Hacker News new | ask | show | jobs
by jimrandomh 2632 days ago
I have a hard time imagining who this wouldn't be a dealbreaker for. These terms also mean you can't use it for open source, and you can't use it if you don't know what the ultimate application is going to be. And you probably can't resell technology you create, because no one who buys it is going to want that restriction, either.
2 comments

It's not a dealbreaker for in-house ML applications particularly in the enterprise (banks, telcos, etc.), which is a huge market for cloud providers.
Don't forget huge retail chains. Infinitesimal improvements in their operations can leverage, especially when compounded, sizable improvements to profit margins.

For instance, as GigaMart, if your ML system finds that you are going to need widget-x in region y two weeks ahead of time, you can plan for that including the logistics and inventory.

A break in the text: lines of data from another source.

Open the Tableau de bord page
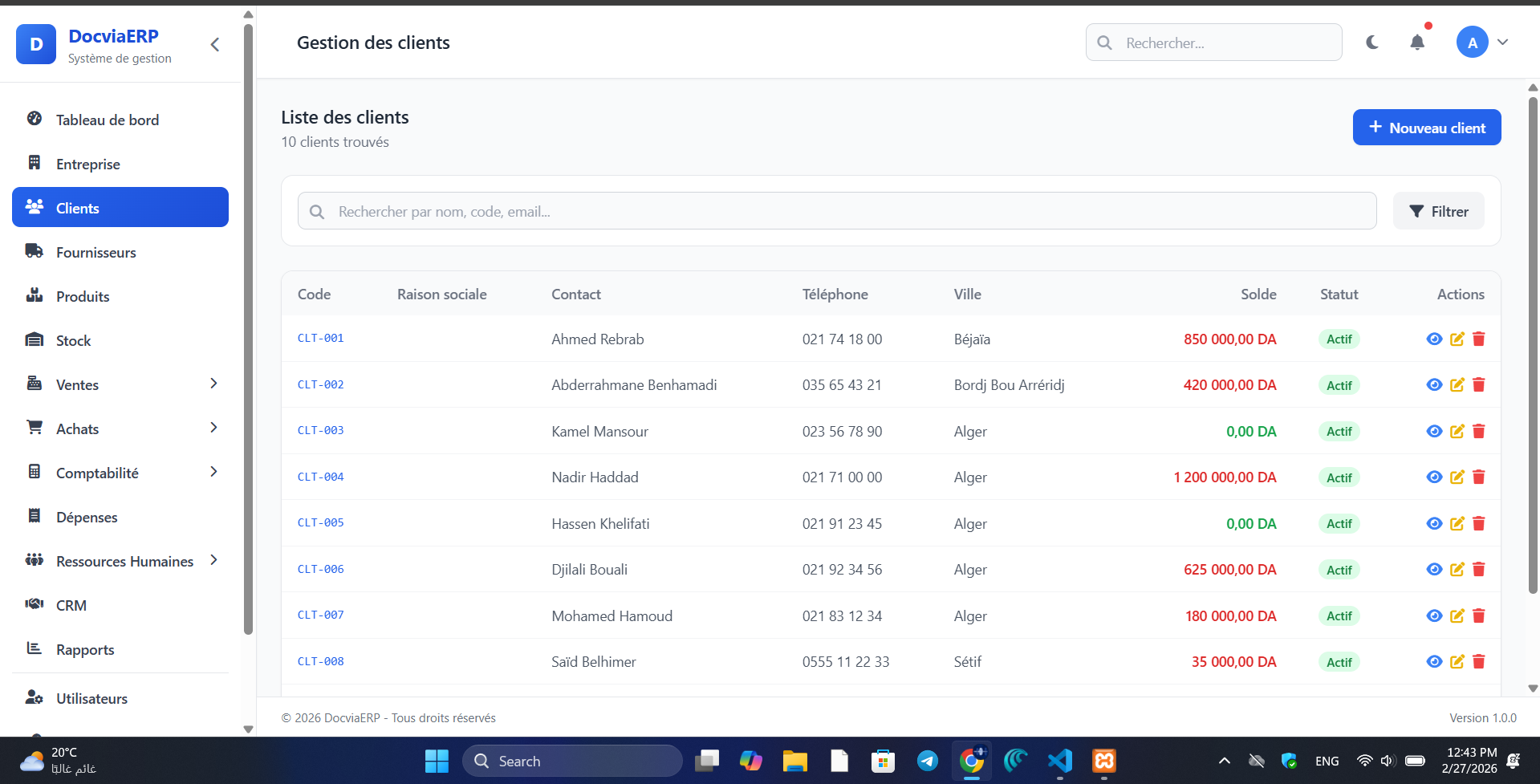The height and width of the screenshot is (784, 1540). click(x=108, y=120)
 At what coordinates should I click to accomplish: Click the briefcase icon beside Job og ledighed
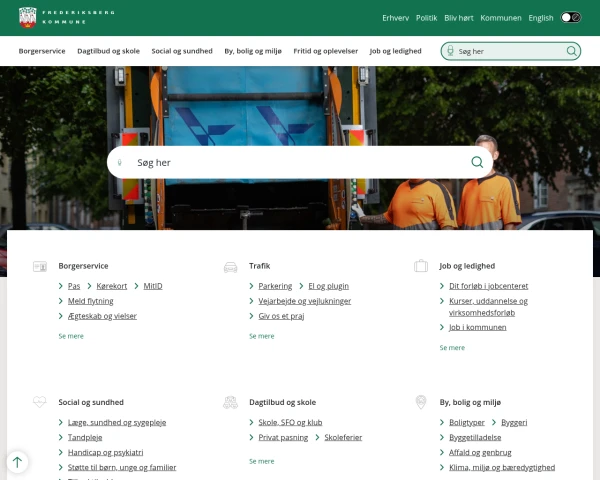click(421, 266)
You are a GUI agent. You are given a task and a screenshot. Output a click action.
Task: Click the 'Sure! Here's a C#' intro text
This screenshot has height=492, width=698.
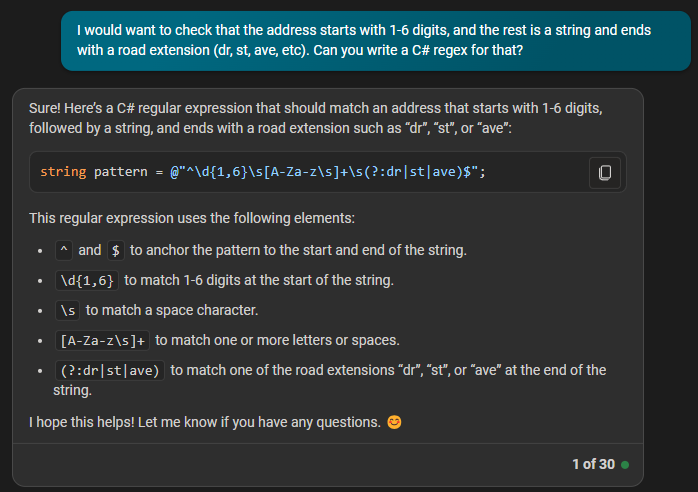[316, 118]
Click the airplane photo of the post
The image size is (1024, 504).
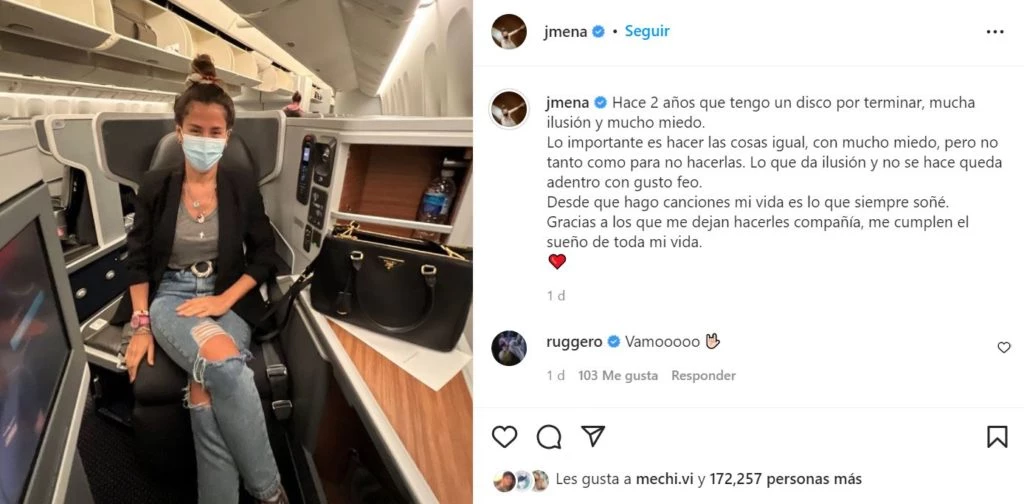click(236, 252)
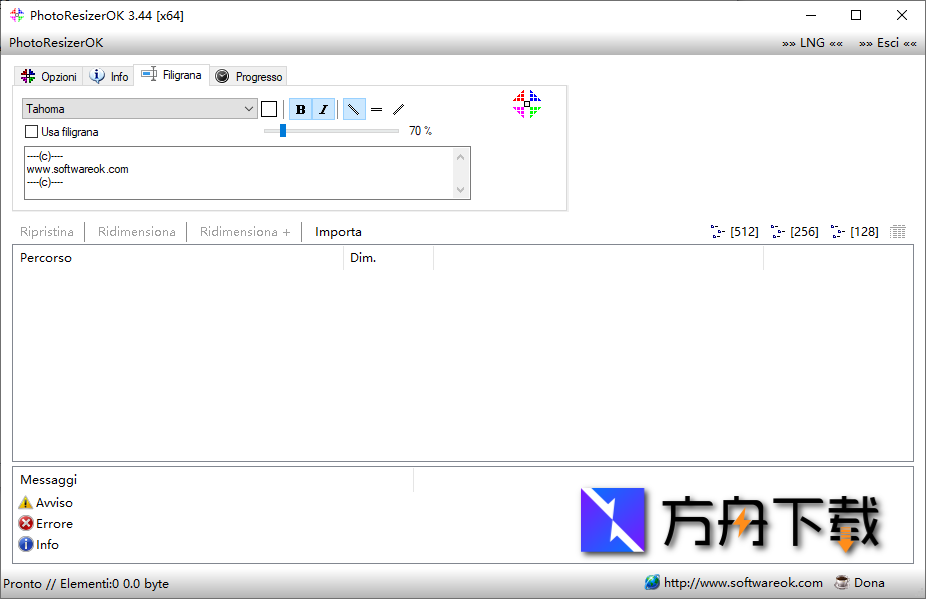Enable the Usa filigrana checkbox
Viewport: 926px width, 599px height.
(32, 132)
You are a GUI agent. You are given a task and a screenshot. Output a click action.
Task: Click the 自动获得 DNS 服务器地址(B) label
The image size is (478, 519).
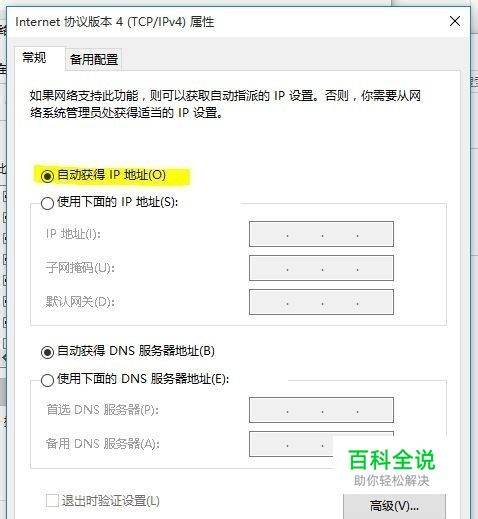(x=136, y=351)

Hospitals? I'm sure there are lots of things in the day-to-day operations that correlate with patient outcomes that currently go unnoticed.

Etc etc. It's not about creating a huge new invention, mostly it's about creating improvements to operations of current incumbents.

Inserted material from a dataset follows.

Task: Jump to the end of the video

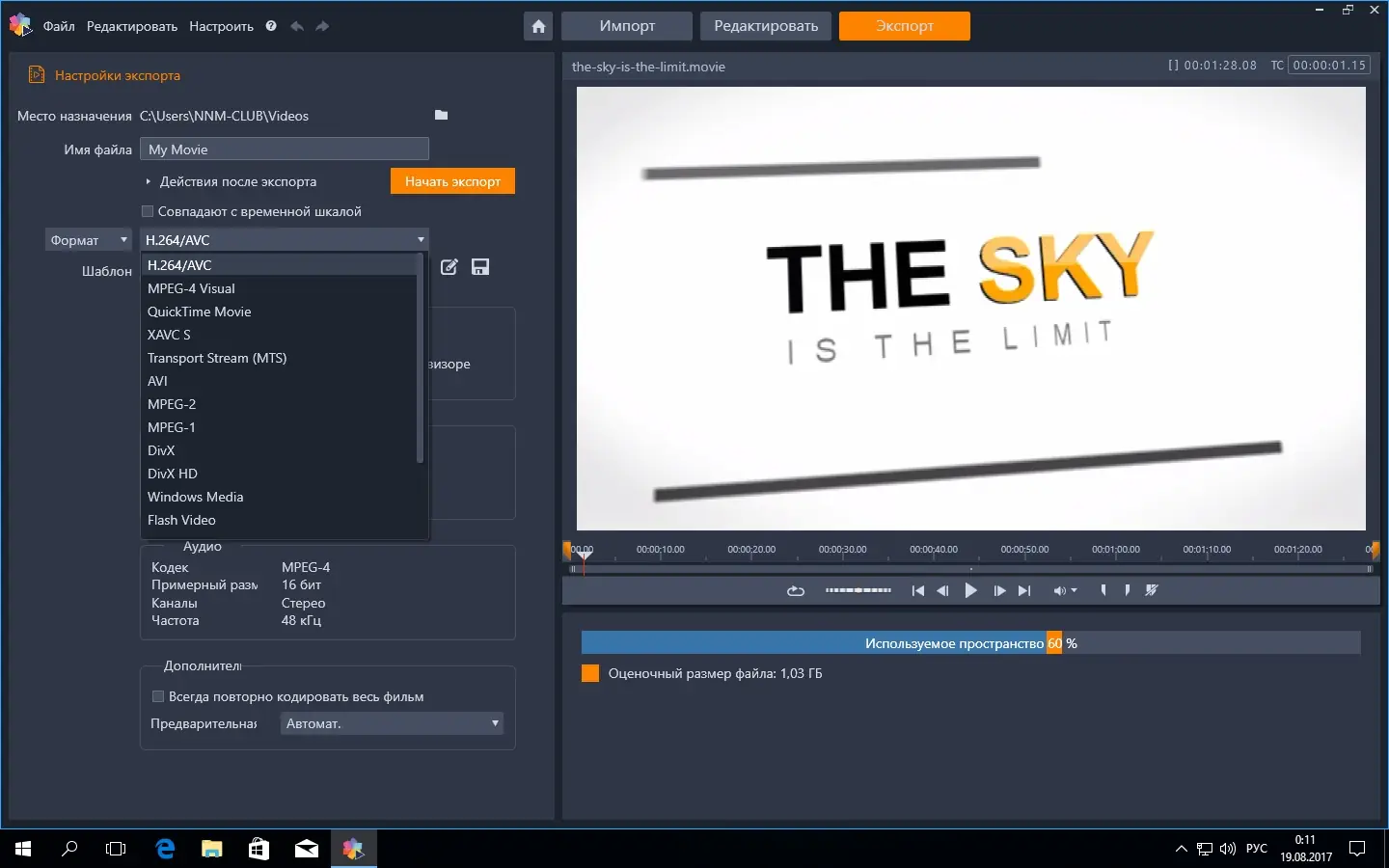Action: coord(1023,590)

That's how my company would apply the platform to our work. My boss is there now, will be interesting to see what he find out vs what we're doing with our current IBM platform.
Which industry are you in? Would love to get your thoughts on the IBM platform.
Health care. If you're running on-prem, it does a good job of integrating Kubernetes where it's not something my data scientists have to worry about. Also fairly easy to tie in our data mart and all of our databases - MS, Oracle, DB2, MongoDB, etc.
But why would you choose this solution with those terms rather than something without those terms, even if it is an in-house application if significant investment is put towards it that is an asset that your enterprise now has and those terms are now in your enterprise poisoning it. Actually I can think of the large enterprises I've worked for and Legal would probably not have allowed those terms.
Whatever get your prototype going, get funding, build it on open source.
No, because using it to get the prototype going is "using these Services to create (directly or indirectly)". Frankly, those terms look poisonous - you could be liable if any part of your service has origins in Google's platform. If you infringe on the GPL, you can remove the offending code. Here, you have no way to disentangle yourself from Google's trap.
I would imagine most prototypes would be made in a Jupyter notebook. I don't see any point in tying yourself to a platform intended for training/deploying models at scale if you're planning to switch off of it.
...and then spend time and money building a company to near acquisition only to clutch defeat out of the jaws of victory.